Monsieur de Romblay reached down and seized a glass of Jesuit wine. ‘But seriously,’ he said, ‘we do welcome you both to Santa Sofía, and we hope that your stay will be a happy and rewarding one.’ He raised his glass high. ‘To Monsieur and Madame Valence.’

At last the time came for the company to divide, the men retiring to the library for cognac and cigars, the women to the drawing-room, where coffee and Turkish Delight would be served. As Monsieur de Romblay passed behind Suzanne on his way out of the room, she turned in her chair.

‘A most amusing speech, Monsieur.’

Monsieur de Romblay bent close to her ear. ‘I did not go too far, my dear?’

‘My husband may be correct,’ Suzanne replied, ‘but he can take a joke. You should hear me sometimes.’

Perhaps, after all, she had drunk one too many glasses of the garnet wine herself. But the Director had thrown his head back and seemed to be threatening, in his merriment, to swallow the chandelier.

‘You are certainly a welcome addition to our little throng,’ he said, when he had regained his composure. ‘Most welcome.’
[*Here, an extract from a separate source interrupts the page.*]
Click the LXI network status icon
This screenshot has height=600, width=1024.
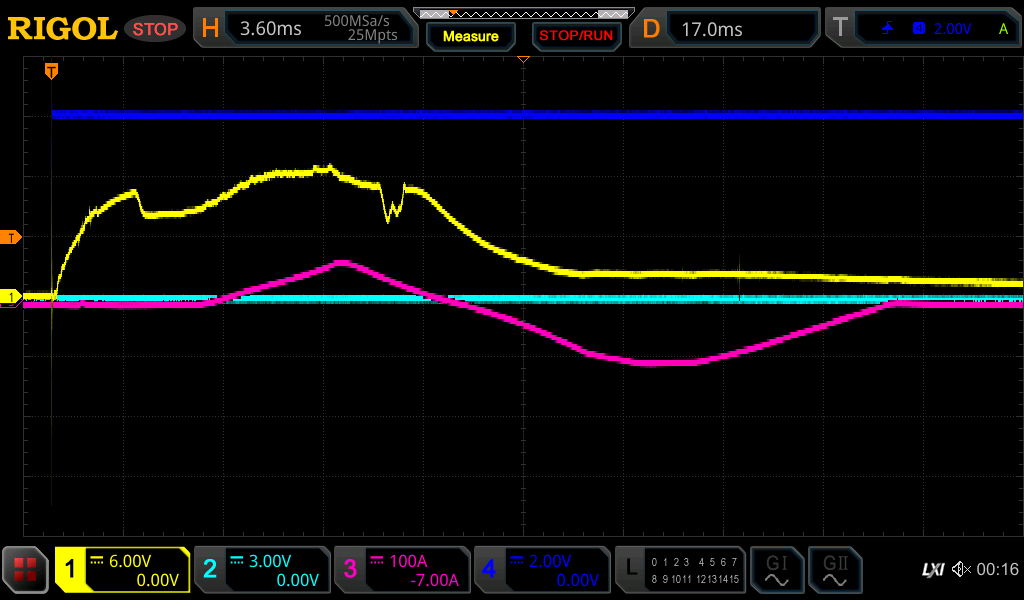click(x=932, y=570)
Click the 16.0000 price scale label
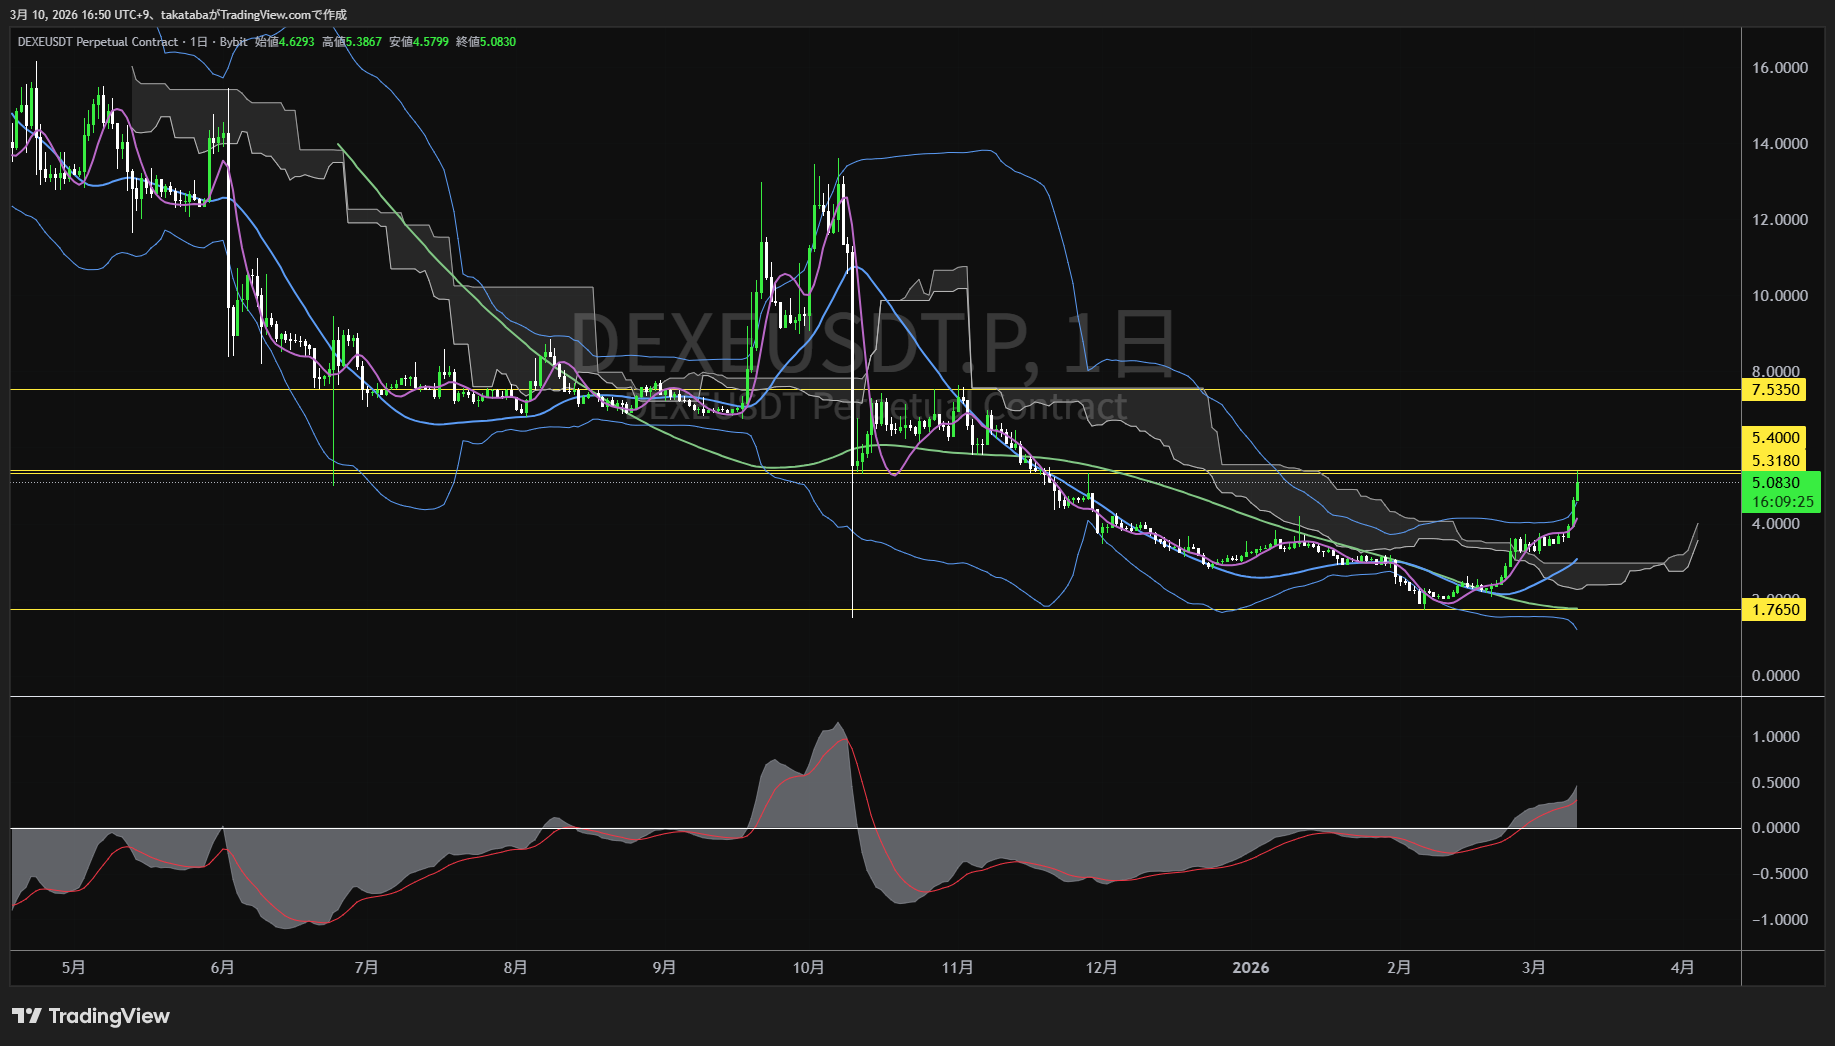The image size is (1835, 1046). point(1779,68)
In the drawing-room the women conversed among themselves, complaining first of the laziness of Mexican and Indian maids, then of the din made by the boys who delivered the water; there was also a brief and hushed discussion of some local root that was reputed to have aphrodisiacal powers. All this talk either concerned events that preceded Suzanne’s arrival or presumed a degree of intimacy that she did not as yet possess, but she was content simply to listen, turning every now and then to gaze out of the window. The Director’s house occupied the high ground at the south end of the Calle Francesa. She could look beyond the rooftops of the houses opposite to where the sea pushed against the gravel shore. She could see white smoke rising from the smelting works like the trunk of some ghostly tree. Away to the right and far below she could just make out the dim yellow lights of the harbour.

She had suspected that, sometime during the course of the evening, she would be examined by Madame de Romblay, so when she heard the chair beside her fill with rustling taffeta she knew, without looking, who it was. She could feel those cold tin eyes travelling across her clothes, her skin. She prepared a smile for the moment when she turned from the window, back into the room.

‘Madame de Romblay, that was a truly exceptional meal.’

‘You must call me Léonie, my dear.’ Madame de Romblay lit a dark-brown cigarette and let the smoke spill from the corner of her mouth. ‘We’re such a small community here. We cannot stand on too much ceremony.’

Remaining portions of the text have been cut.